Freelance writer Alexandra Marvar took the Southwest Chief from Chicago to Los Angeles:
I boarded the 2:50 p.m. Southwest Chief out of Chicago’s Union Station on a Friday. By mid-morning Sunday, we’ll arrive at another Union Station: Los Angeles. I could have flown between the two cities in roughly four hours. But as a frequent flyer all too familiar with the rush and stress of air travel, I was drawn to the idea of a long, slow journey across America by rail. Now, 15 hours into my inaugural long-haul train trip — a $146-dollar (coach class), 44-hour, 2,265-mile excursion through eight states — the experience hasn’t stopped surprising me.

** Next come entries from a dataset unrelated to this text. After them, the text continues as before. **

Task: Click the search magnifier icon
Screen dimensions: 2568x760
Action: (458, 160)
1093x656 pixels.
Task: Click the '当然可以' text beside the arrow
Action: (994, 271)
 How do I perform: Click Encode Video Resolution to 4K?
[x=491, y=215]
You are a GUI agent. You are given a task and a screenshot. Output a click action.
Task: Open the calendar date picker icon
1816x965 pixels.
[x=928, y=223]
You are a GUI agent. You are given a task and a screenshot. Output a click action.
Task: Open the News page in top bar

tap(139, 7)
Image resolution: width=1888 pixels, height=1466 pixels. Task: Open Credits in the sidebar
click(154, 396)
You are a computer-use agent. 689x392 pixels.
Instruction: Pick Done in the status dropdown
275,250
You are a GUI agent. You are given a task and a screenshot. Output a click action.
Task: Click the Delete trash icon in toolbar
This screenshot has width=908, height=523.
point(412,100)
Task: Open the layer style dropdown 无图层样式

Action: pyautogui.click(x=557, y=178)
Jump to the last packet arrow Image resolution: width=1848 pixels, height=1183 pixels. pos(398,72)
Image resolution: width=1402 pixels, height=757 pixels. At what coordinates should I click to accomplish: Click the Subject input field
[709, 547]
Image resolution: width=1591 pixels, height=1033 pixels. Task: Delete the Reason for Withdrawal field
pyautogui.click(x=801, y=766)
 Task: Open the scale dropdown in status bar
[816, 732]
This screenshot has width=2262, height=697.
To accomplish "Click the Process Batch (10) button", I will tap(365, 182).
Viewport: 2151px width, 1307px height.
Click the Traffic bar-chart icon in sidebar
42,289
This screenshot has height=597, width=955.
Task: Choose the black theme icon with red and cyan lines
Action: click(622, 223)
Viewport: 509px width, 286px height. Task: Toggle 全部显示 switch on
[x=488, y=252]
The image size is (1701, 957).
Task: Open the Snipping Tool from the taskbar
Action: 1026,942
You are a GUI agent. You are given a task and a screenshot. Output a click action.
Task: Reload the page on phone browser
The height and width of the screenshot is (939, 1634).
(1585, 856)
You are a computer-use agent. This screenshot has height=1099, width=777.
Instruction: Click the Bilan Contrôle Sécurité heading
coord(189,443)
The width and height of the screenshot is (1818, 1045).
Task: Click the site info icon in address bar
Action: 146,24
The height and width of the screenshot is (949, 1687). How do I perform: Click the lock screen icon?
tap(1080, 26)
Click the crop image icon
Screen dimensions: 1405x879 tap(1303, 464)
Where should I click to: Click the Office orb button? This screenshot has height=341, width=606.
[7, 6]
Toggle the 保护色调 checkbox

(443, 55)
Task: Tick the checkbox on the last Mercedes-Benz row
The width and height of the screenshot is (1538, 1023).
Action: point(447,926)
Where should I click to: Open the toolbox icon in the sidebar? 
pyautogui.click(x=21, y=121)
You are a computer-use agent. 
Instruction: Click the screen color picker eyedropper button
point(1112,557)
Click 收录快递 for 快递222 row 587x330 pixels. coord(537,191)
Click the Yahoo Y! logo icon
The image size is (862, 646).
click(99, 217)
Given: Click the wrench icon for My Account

Our reasons for being here are just three of a thousand. A young costume designer headed to a funeral in Topeka, Kansas, couldn’t afford last-minute airfare. Amish families are traveling to a hospital in Mexico for more affordable health care; four couples claim the last two booths in the observation car for a two-day marathon card game of Rook. A married couple who met in high school 50-plus years ago are on their way to La Junta, Colorado, to visit a recently discovered ancestor’s grave. They’ve ridden Amtrak together for decades. We talked about trains throughout last night’s white-tablecloth dinner of steaks cooked to order. We all shared our desserts.
It's a long way to go for a brew.
I've actually taken the Southwest Chief, and its predecessor the Southwest Limited, twice. I'd love to do it again. But like Marvar, I think I'd prefer a roomette to a coach seat.